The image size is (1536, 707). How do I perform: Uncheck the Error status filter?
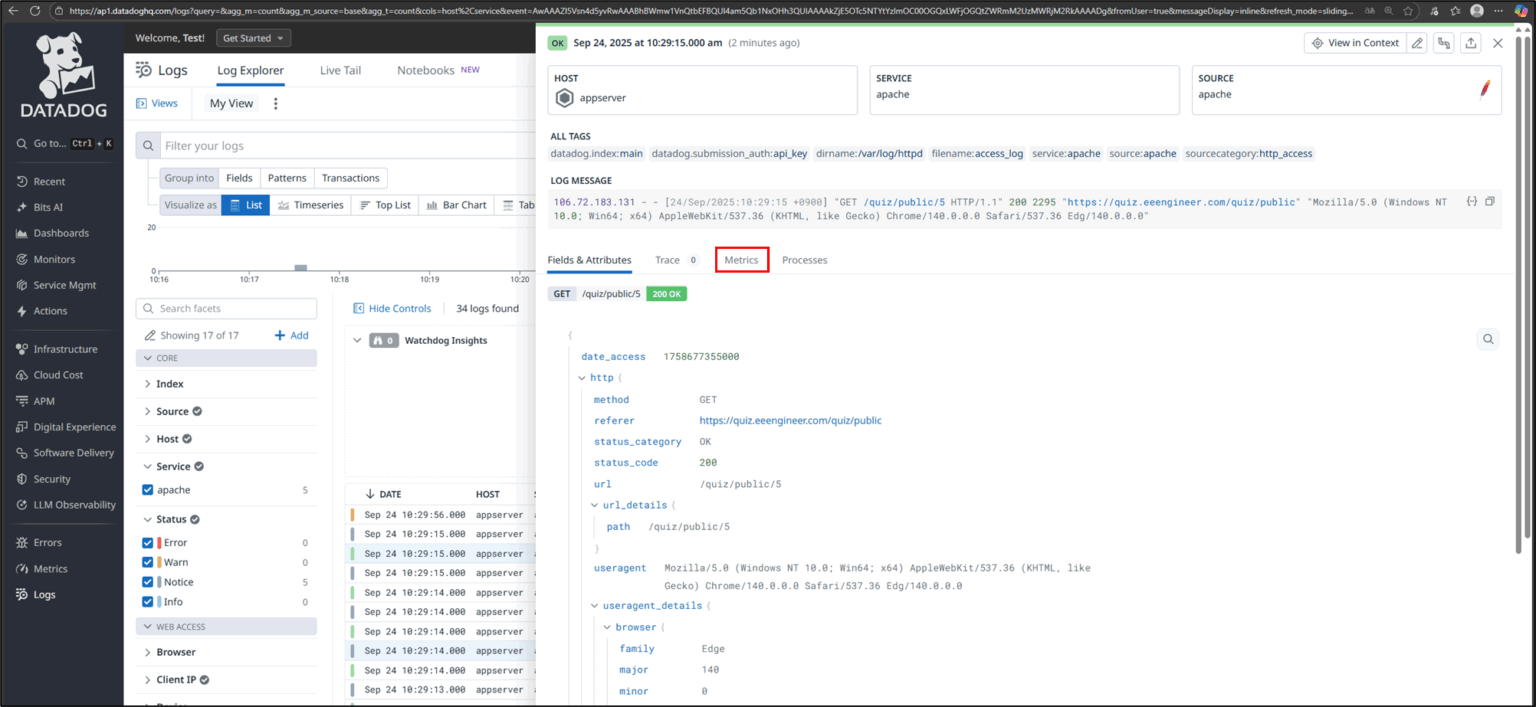pyautogui.click(x=148, y=541)
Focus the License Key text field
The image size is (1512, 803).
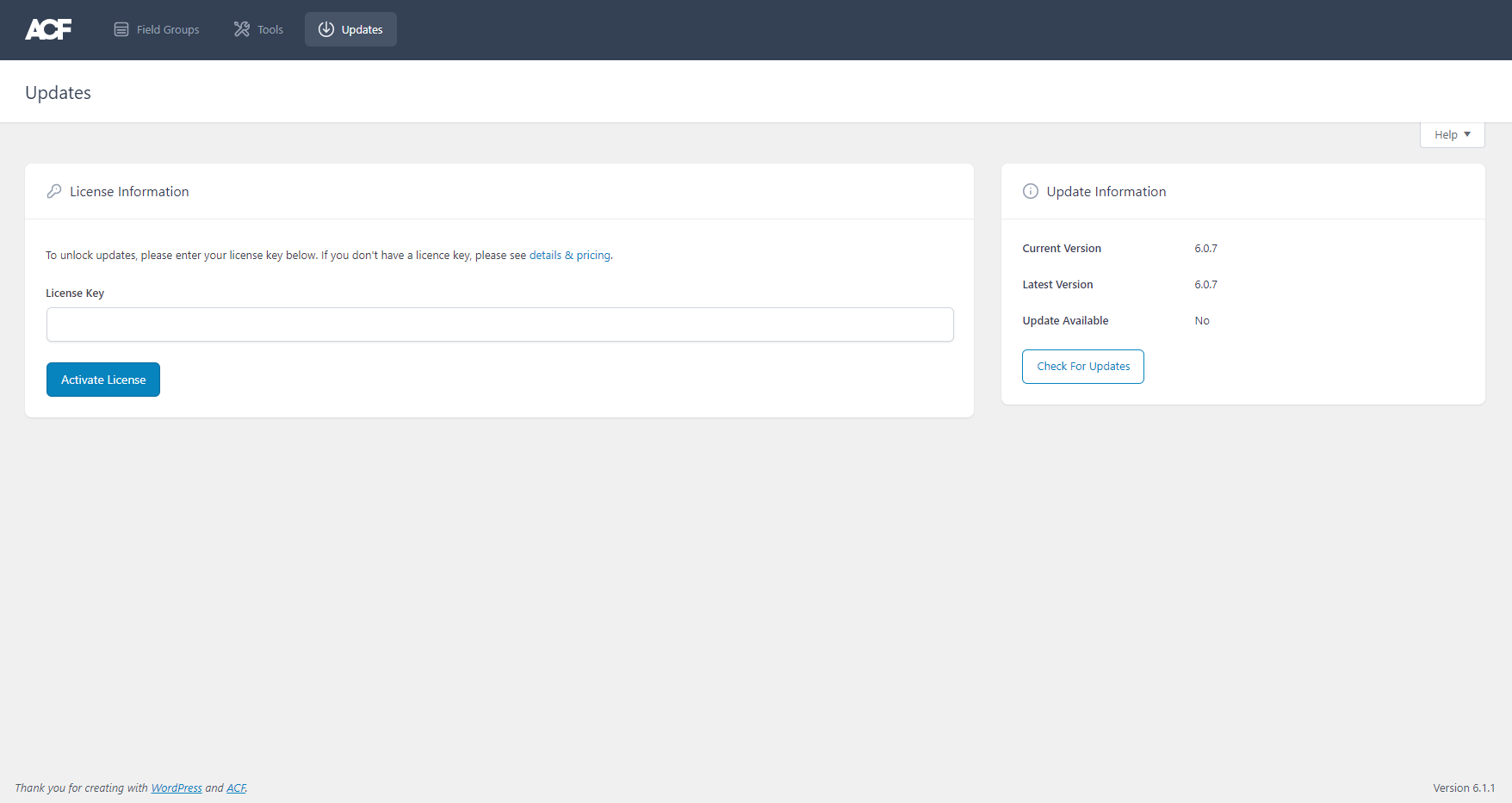click(499, 324)
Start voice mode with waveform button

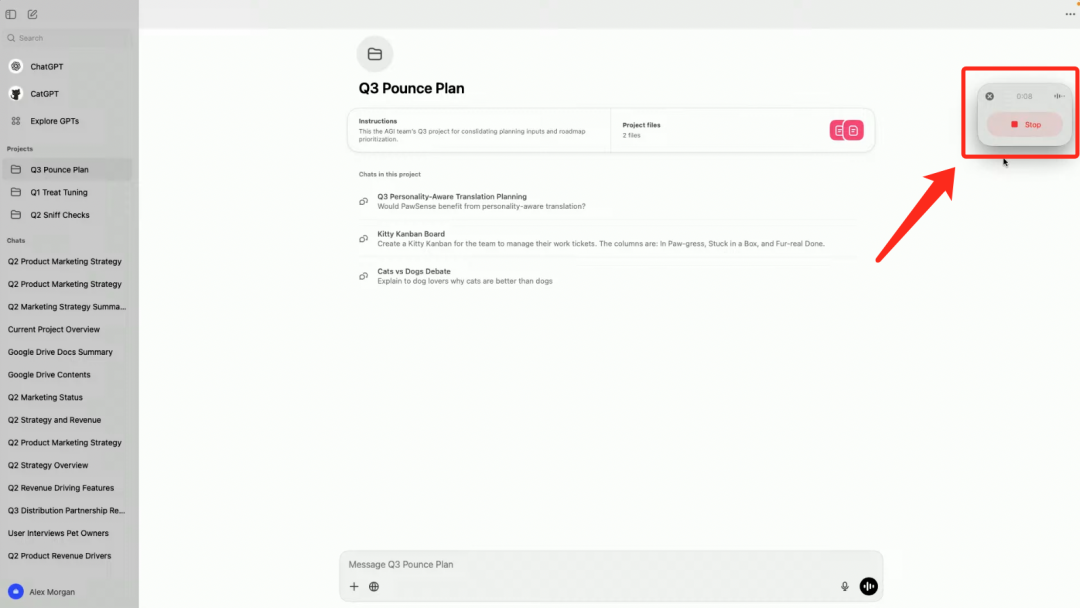click(869, 586)
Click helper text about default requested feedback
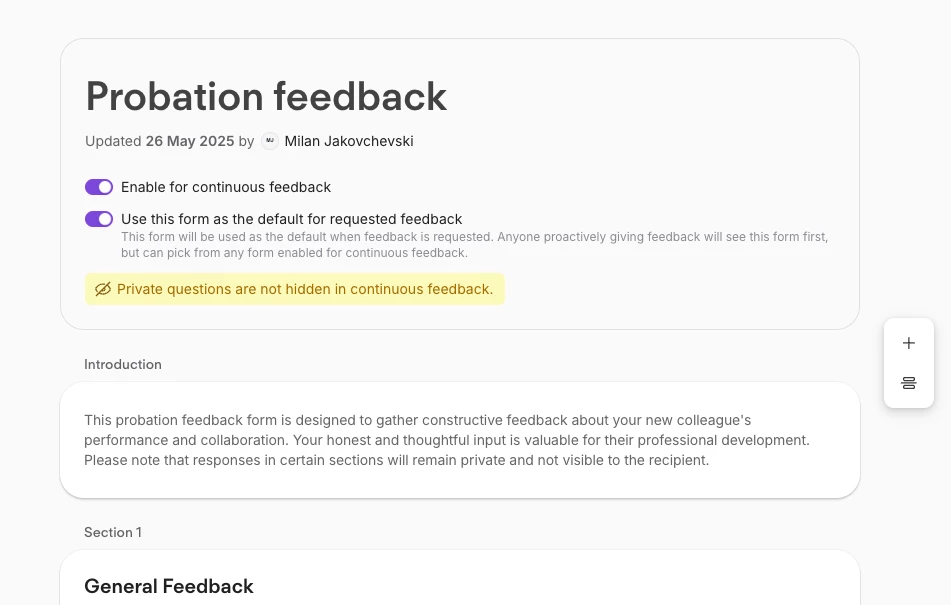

========================

# [PROBLEM REQUIREMENTS]
Copy each line in the entries above where "text" turns up.

# [ANSWER TO THE EXERCISE]
Focus the License Key text field
Click helper text about default requested feedback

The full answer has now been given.